[Items from a dataset]
* * *

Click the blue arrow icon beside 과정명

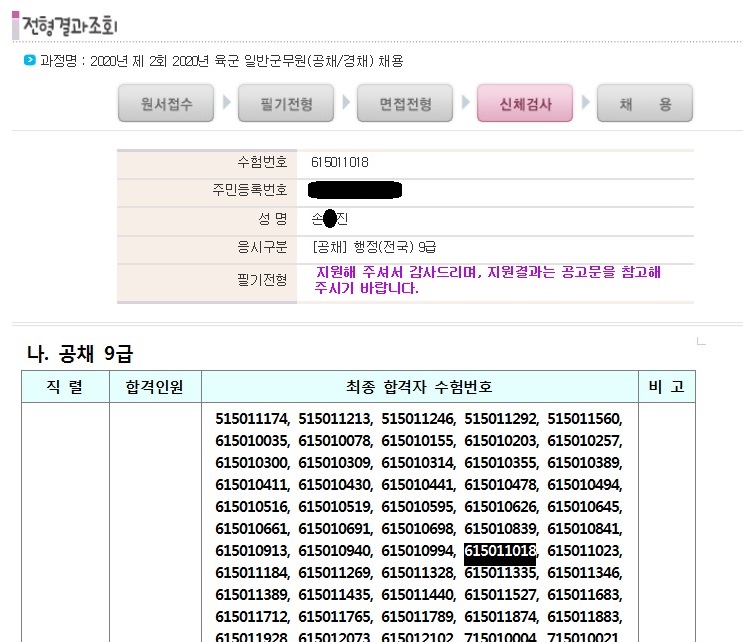29,61
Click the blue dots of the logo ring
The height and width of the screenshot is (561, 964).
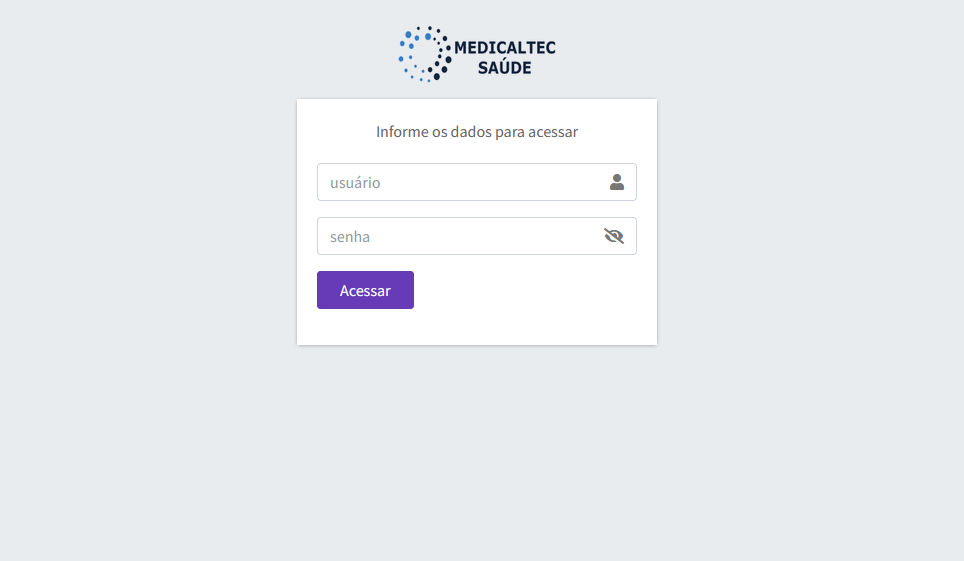(x=411, y=54)
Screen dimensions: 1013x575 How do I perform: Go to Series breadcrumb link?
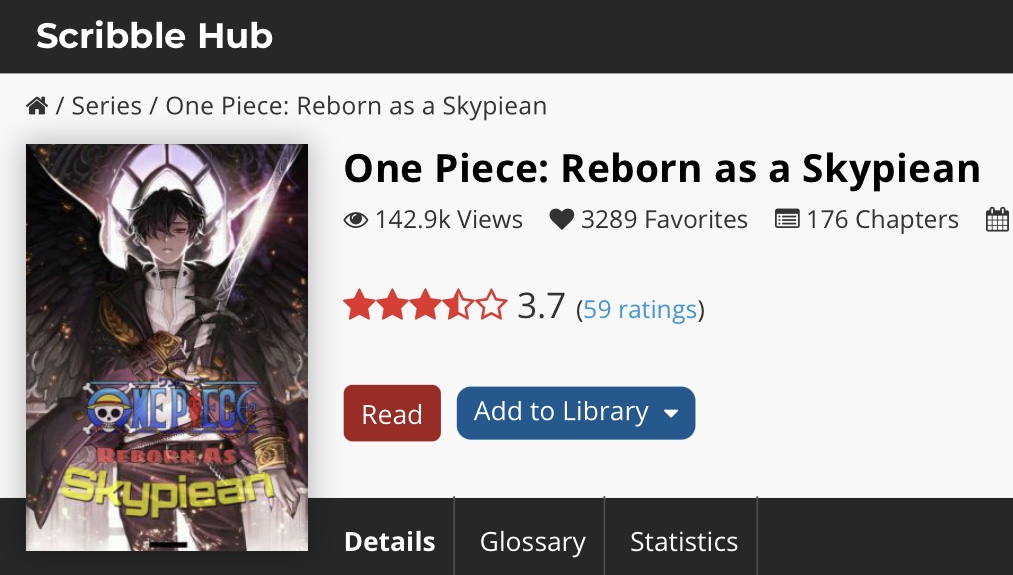[107, 106]
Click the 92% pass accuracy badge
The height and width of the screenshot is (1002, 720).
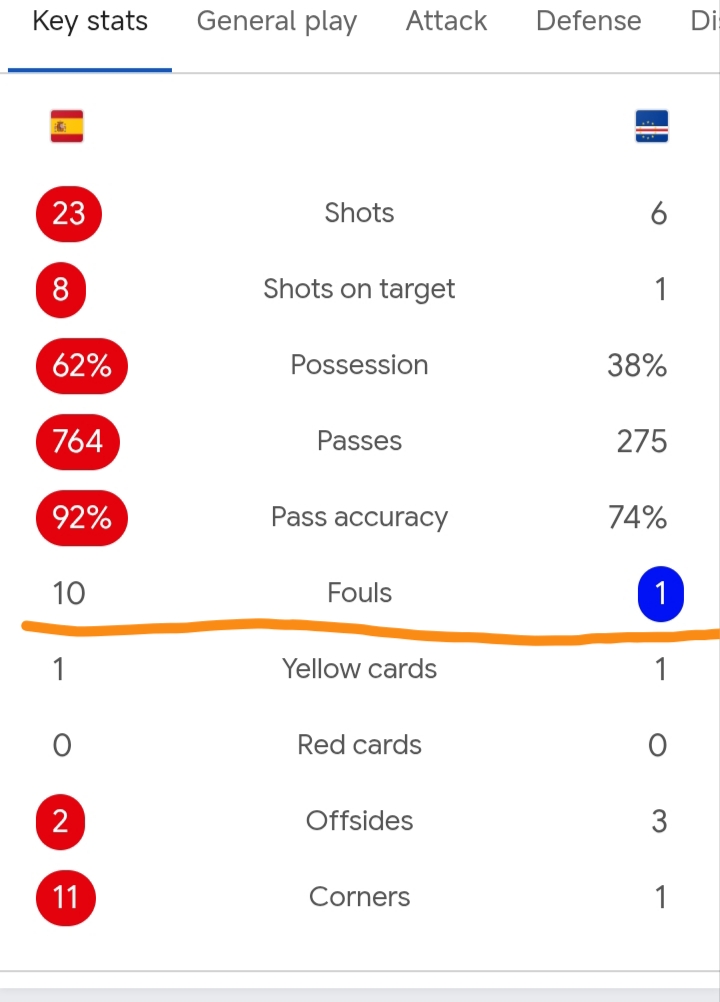tap(82, 518)
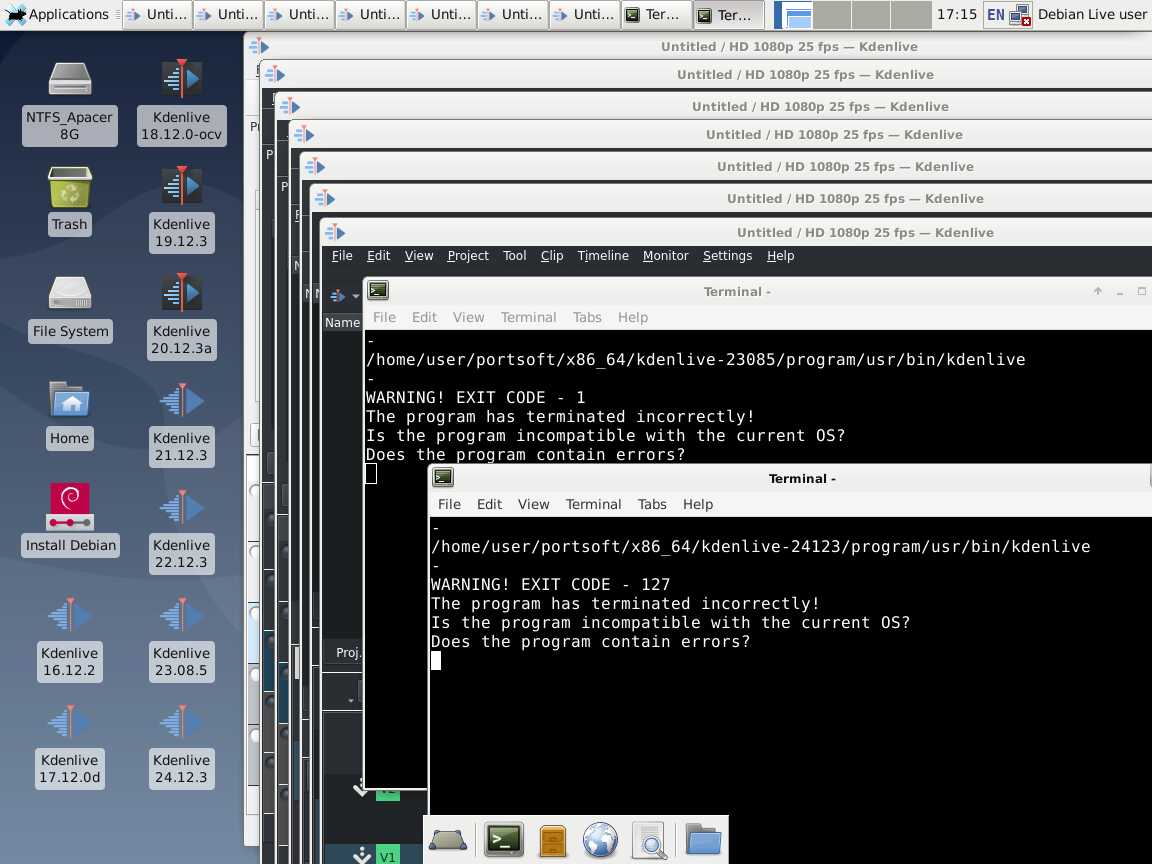1152x864 pixels.
Task: Expand project bin dropdown arrow beside Kdenlive icon
Action: click(355, 296)
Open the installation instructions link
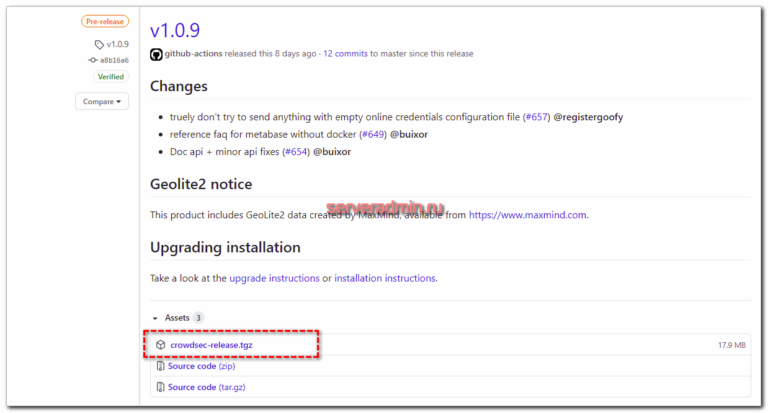Image resolution: width=768 pixels, height=413 pixels. (385, 278)
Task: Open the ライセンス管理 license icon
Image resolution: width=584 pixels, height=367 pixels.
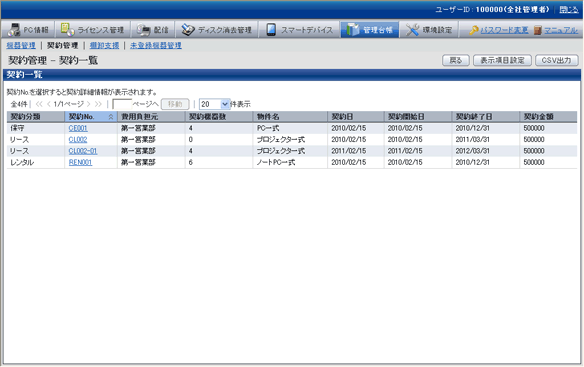Action: tap(67, 29)
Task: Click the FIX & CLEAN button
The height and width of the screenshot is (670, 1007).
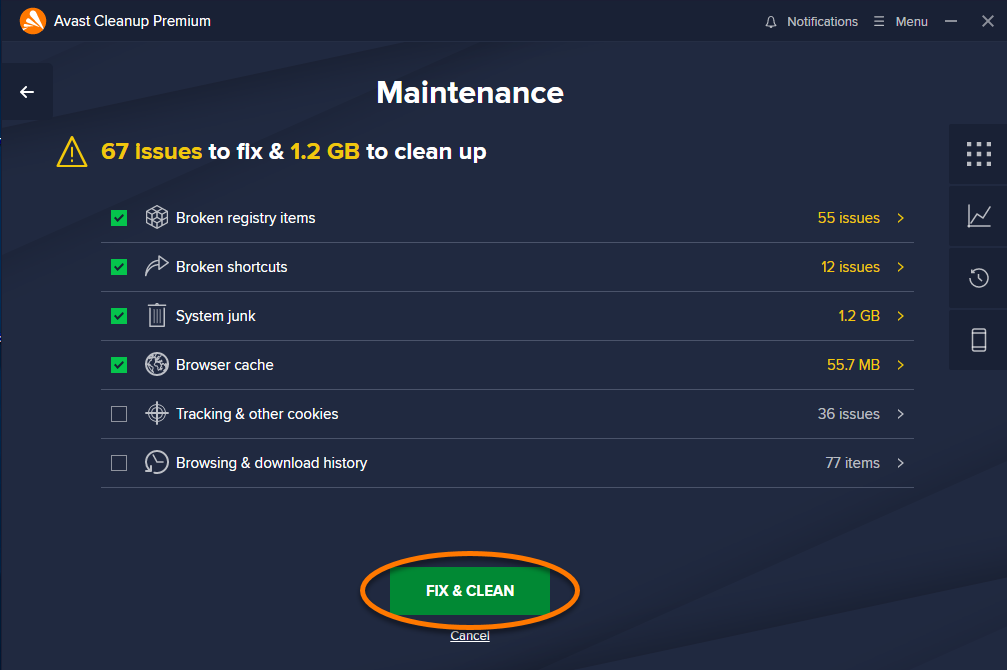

* * *

# [Task prompt]
Produce an exact reprint of the entries, dropping the images.

# [Answer space]
Click the blue arrow icon beside 과정명

29,61
Click the blue dots of the logo ring
The height and width of the screenshot is (561, 964).
(x=411, y=54)
Screen dimensions: 1013x575 How do I perform: Go to Series breadcrumb link?
[107, 106]
Click the 92% pass accuracy badge
The height and width of the screenshot is (1002, 720).
tap(82, 518)
1152x864 pixels.
Task: Expand project bin dropdown arrow beside Kdenlive icon
Action: click(355, 296)
Open the installation instructions link
Image resolution: width=768 pixels, height=413 pixels. (385, 278)
Task: Open the ライセンス管理 license icon
Image resolution: width=584 pixels, height=367 pixels.
Action: tap(67, 29)
Task: Click the FIX & CLEAN button
The height and width of the screenshot is (670, 1007).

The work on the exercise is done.